[Lewenstein, Mozes Juda]
LEWENSTEIN (Mozes Juda), geb. te Utrecht 1829, overl. te Paramaribo 22 Oct. 1864, gesproten uit een utrechtsche joodsche patriciers-familie, studeerde te Leiden, waar hij 3 Juni 1857 op 28-jarigen leeftijd werd ingeschreven. In hetzelfde jaar (hij had toen reeds zijn rabbijnsche studiën voltooid) werd hij tot opperrabbijn der Ned.-Israël. Gemeente te Paramaribo beroepen en was gelijktijdig eveneens in dat ambt bij de Portug.-Israël. Gemeente aldaar werkzaam. Nadat hij met mejuffr. Koetser gehuwd was, vertrok hij naar Suriname; zijn installatiepreek werd in 1858 te 's Gravenhage gedrukt. Zijn herinnering leeft in de kolonie nog voort als die aan een begaafd geleerde, innemend mensch en gevierd kanselredenaar. Reeds in 1857 verscheen bij I. Levisson te Amsterdam een proefblad van een door hem ondernomen uitgave van een nederlandsche vertaling naast den tekst van het ethische werk van rabbi Bechai Hadajan, Choboth Halebaboth, in 1548 reeds te Venetië gedrukt. G. Polak en M. Roest zouden de correctie op zich nemen, doch van de uitgave kwam niets. Zijn kostbare bibliotheek werd in 1868 bij Frederik Muller te Amsterdam, gezamenlijk met die van G. Almanzi en Jacob Embden, geveild. Reeds in 1866 gaf Roest de ‘Probebogen’ van een ‘bibliographisch genauen und ausführlichen Catalog’ dezer collectie uit; de catalogus Beth Haséfer verscheen in 1866 volgens dit plan bewerkt. Slechts 35 jaar werd opperrabbijn Lewenstein oud. Zijn zoon is Dr. Tobias Lewenstein, de tegenwoordige opperrabbijn der Israël. Religionsgesellschaft te Zürich.

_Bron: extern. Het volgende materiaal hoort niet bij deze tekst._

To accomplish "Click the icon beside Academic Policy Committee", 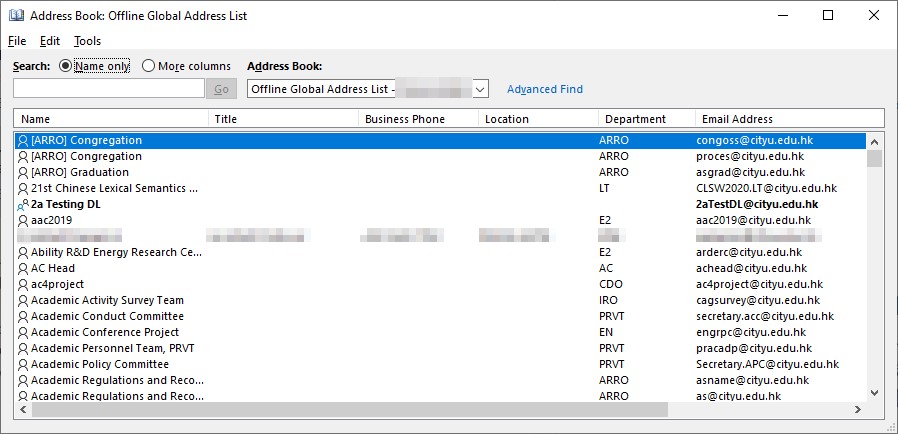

Het portret van den surinaamschen opperrabbijn als leidsch student door J.P. Berghaus verscheen te Leiden in 1858 als litho, terwijl ook de firma S. Lankhout te 's Gravenhage een lithographie (in ornaat als opperrabbijn van Suriname) het licht deed zien, voorzien van een hebreeuwsch onderschrift. De familie bezit ook een geschilderd portret door zijn anderen zoon, den parijschen kunstschilder Lewenstein, van zijn vader gemaakt.
Zie: Encyclopaedie van Ned. West Indië, 387 vgl.; Cat. van de collectie Hebraica en Judaica van H.A. Wagenaar (Amsterdam 1904) no. 2298, 2300e, 2362 en 2363; de veiling Hebr. en Judaica R.W.P. de Vries (Amsterdam 1920) no. 1403; Album Studiosorum van Leiden, kol. 1373 en Geill. Joodsche Post IV, no. 23.